By Dawson Bell, Detroit Free Press

The dispute over a proposed repeal of Michigan's beefed-up emergency manager law will go before the state Supreme Court on July 25 to settle a pair of questions:

-- Did the group Stand Up For Democracy, which collected 203,000 signatures to put the issue before voters in November, use the wrong font size in the heading of its petition?

-- Does it matter?

The state's high court agreed Wednesday to hear the case, which has been in legal limbo since a state elections panel rejected the petitions in April in a split decision that hinged on the same questions.

Most recently, Stand Up For Democracy won a round when the state Court of Appeals let stand a ruling that would require the Board of State Canvassers to certify a referendum on the law for the Nov. 6 election.

Certification also would automatically trigger suspension of the law, affecting emergency managers in Flint, Pontiac, Ecorse and Benton Harbor and possibly the city-state consent agreement in Detroit.

Why is the emergency manager law so controversial?

Stand Up is a Detroit-based group backed by labor unions that opposes the law and has lately sought to accelerate certification. The challenge to the font size was brought by a group calling itself Citizens for Fiscal Responsibility, headed by a lawyer who was the longtime legal counsel for the Michigan Chamber of Commerce.

In its order Wednesday, a unanimous Supreme Court agreed to hear the case and address whether Stand Up "actually complied with the 14-point type requirement" in the law, and "if not, whether substantial compliance ... is sufficient."

Chief Justice Robert Young Jr. and Stephen Markman concurred in the order but said they would like the questions examined in greater detail.

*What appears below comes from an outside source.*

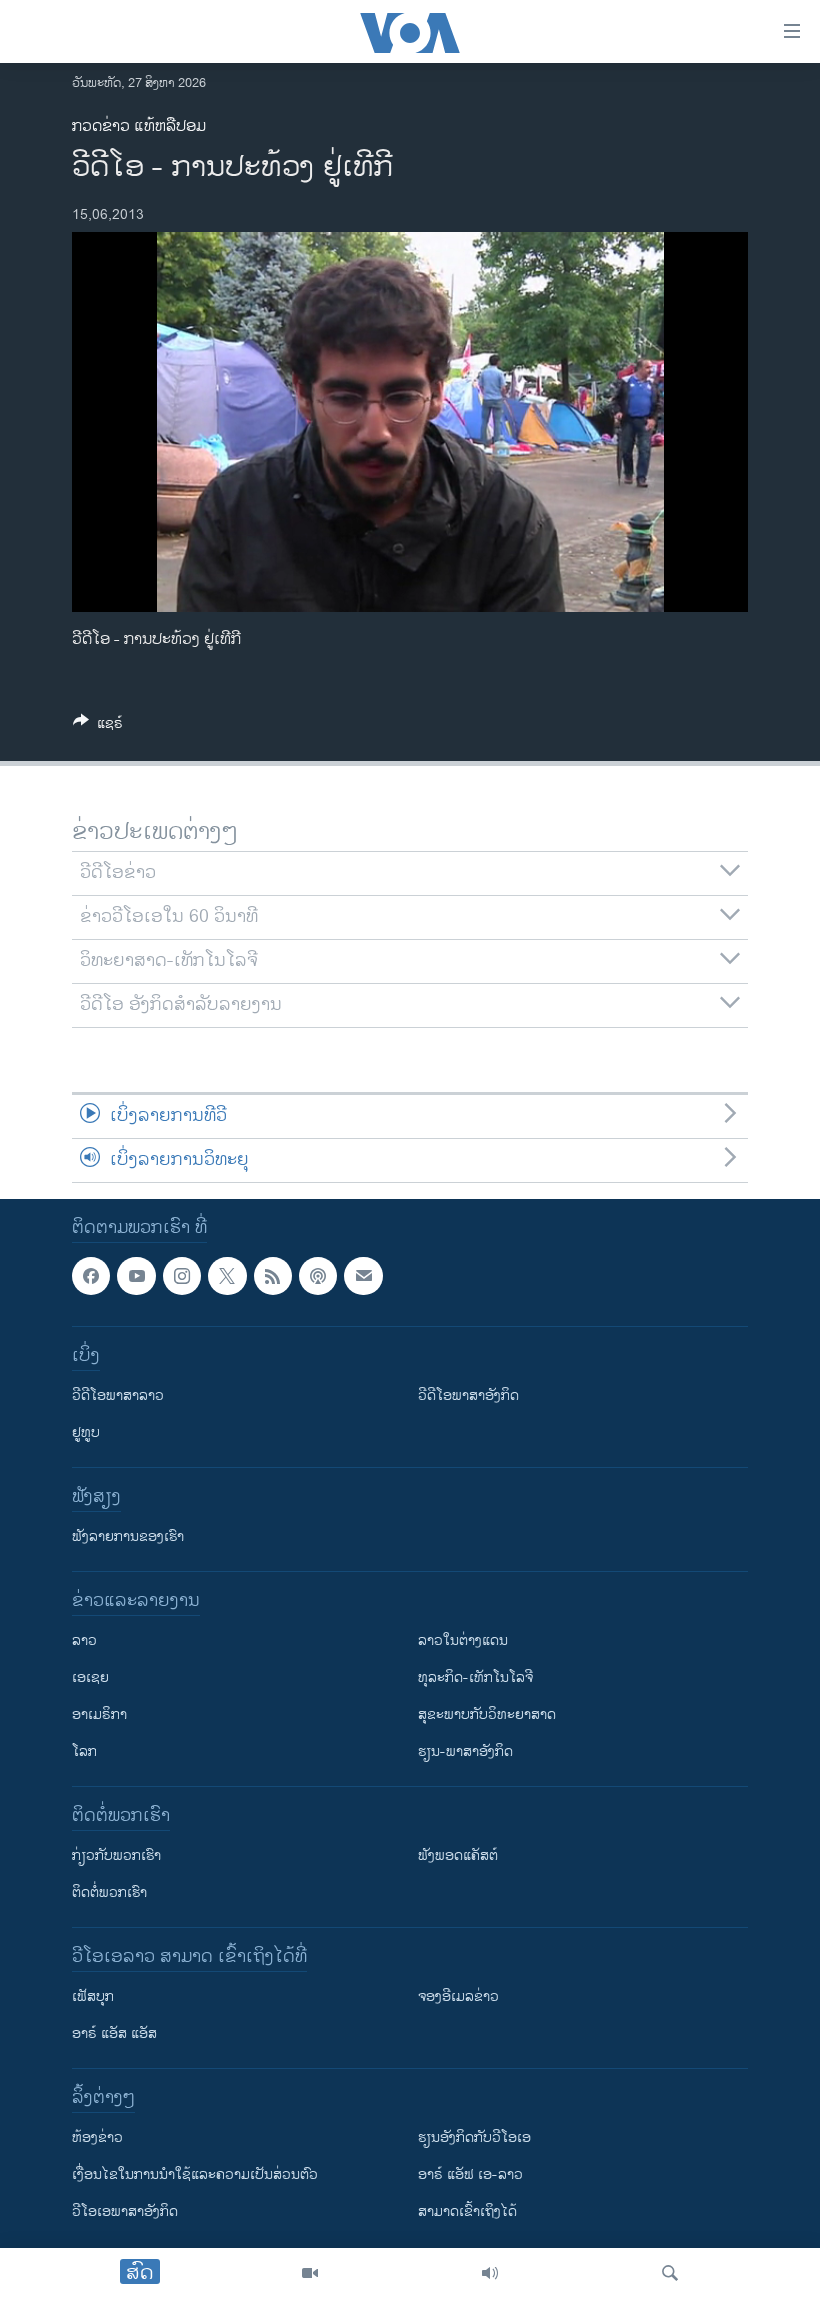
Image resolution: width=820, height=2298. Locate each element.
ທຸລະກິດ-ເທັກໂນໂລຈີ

Specifically, the justices asked lawyers in the case to address contradictory claims that arose during the canvassers meeting over how type size should be measured, and whether the standards of measurement changed between the time the law was written (1954; amended in 1965) and the advent of computerized typesetting.

If the referendum is to be held, state Bureau of Elections officials have said they need to know by Aug. 27 in order to prepare ballot language for the proposal in time to meet printing deadlines.